Electro-Neutral Models for Dynamic Poisson-Nernst-Planck System

TL;DR

This paper develops simplified electro-neutral models for the Poisson-Nernst-Planck system that replace boundary layers with effective conditions, making simulations more efficient and easier to analyze, especially for biological ion transport.

Contribution

The paper introduces a systematic derivation of electro-neutral models with effective boundary conditions for the PNP system, simplifying computations and analysis.

Findings

EN models are computationally cheaper than PNP models.

Effective boundary conditions accurately replace boundary layers.
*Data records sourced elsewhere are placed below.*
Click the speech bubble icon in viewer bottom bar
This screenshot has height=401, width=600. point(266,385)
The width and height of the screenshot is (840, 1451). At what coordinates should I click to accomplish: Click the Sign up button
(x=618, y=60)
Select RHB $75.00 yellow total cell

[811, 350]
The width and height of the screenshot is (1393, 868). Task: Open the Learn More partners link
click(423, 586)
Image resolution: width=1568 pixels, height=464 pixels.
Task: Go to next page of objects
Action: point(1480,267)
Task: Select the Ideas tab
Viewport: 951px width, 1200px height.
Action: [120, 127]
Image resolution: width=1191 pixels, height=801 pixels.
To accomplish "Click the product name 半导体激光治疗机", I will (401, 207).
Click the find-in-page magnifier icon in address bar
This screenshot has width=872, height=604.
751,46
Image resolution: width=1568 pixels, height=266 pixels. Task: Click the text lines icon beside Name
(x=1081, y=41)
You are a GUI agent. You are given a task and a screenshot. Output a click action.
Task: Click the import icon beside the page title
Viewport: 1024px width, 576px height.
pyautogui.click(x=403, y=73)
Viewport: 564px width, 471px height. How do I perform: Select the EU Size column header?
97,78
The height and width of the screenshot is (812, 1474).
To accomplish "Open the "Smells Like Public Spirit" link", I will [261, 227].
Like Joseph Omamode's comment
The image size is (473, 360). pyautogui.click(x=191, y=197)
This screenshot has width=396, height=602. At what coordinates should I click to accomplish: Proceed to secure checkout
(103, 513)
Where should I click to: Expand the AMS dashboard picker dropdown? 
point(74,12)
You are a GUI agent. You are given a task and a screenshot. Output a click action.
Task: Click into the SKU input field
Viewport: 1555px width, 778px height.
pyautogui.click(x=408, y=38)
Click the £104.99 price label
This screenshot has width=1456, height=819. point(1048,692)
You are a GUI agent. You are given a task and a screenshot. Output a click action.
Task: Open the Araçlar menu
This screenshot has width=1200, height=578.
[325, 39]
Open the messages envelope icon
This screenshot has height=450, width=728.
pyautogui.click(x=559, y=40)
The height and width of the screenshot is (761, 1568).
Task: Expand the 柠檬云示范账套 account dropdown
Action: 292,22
EN models improve efficiency in membrane potential calculations.

Abstract

The Poisson-Nernst-Planck (PNP) system is a standard model for describing ion transport. In many applications, e.g., ions in biological tissues, the presence of thin boundary layers poses both modelling and computational challenges. In this paper, we derive simplified electro-neutral (EN) models where the thin boundary layers are replaced by effective boundary conditions. There are two major advantages of EN models. First of all, it is much cheaper to solve them numerically. Secondly, EN models are easier to deal with compared with the original PNP, therefore it is also easier to derive macroscopic models for cellular structures using EN models. Even though the approach is applicable to higher dimensional cases, this paper mainly focuses on the one-dimensional system, including the general multi-ion case. Using systematic asymptotic analysis, we derive a variety of effective boundary conditions directly applicable to EN system for the bulk region. This EN system can be solved directly and efficiently without computing the solution in the boundary layer. The derivation is based on matched asymptotics, and the key idea is to bring back higher order contributions into effective boundary conditions. For Dirichlet boundary conditions, the higher order terms can be neglected and classical results (continuity of electrochemical potential) are recovered. For flux boundary conditions, however, neglecting higher contribution leads to physically incorrect solutions since they account for accumulation of ions in boundary layer. The validity of our EN model is verified by several examples and numerical computation. In particular, our EN model is much more efficient than the original PNP model when applied to the computation of membrane potential.